Other improvisionalists have other rules. For instance, at TEDxVictoria, David Morris offered seven rules.  (10 minute Ted Talk here)

  1. r_davemorrisPlay. The idea of engaging in something just because you like it.
  2. Let Yourself Fail. LET is the key. Failing is easy. The hard part is being okay with it. As soon as you start fearing failure you get trapped in your head. Failing does not make you a failure. Just fail, improvise and start again.
  3. Listen. Listen with all your being. Most people listen just enough to be able to respond. True listening is the willingness to change. If you are not willing to change based on what someone is saying, you are not listening. You are just letting them talk, before you respond.

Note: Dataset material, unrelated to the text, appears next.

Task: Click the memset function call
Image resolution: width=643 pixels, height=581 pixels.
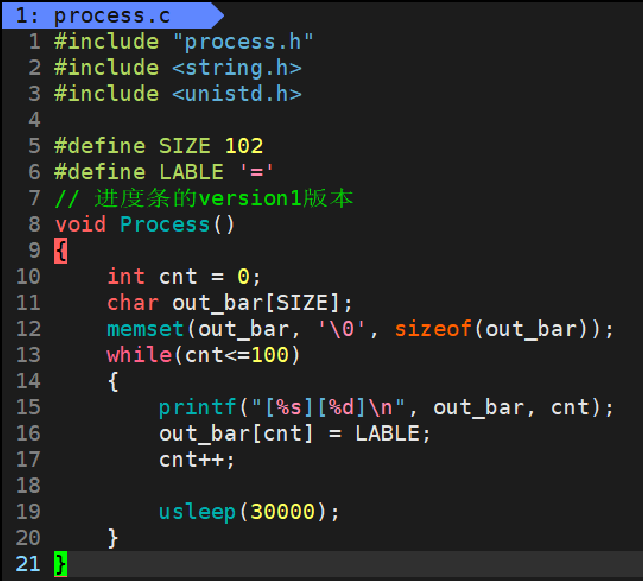Action: (145, 329)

  4. Say YES. A series of YES’s will take us somewhere. A single NO shuts down the entire journey.
  5. Say AND. YES-men are great. AND-men are people we want to work with. They say, “Yes, I like your idea!” AND they add to the creation.
  6. Play the Game. Anything that has rules is a game whether that’s playing Monopoly or filling out a job application. Rules free us up to improvise. Restrictions funnel our creative process to a create a product.
  7. Relax and have fun. It will lead to a more enjoyable life.

Improv isn’t about comedy. As David Morris’ pointed out in his Ted talk, MacGyver is one of the great improvisers of our time and he dealt in explosives. Whether you’re trying to save the World, save your ratings or save a segment; learn to improvise.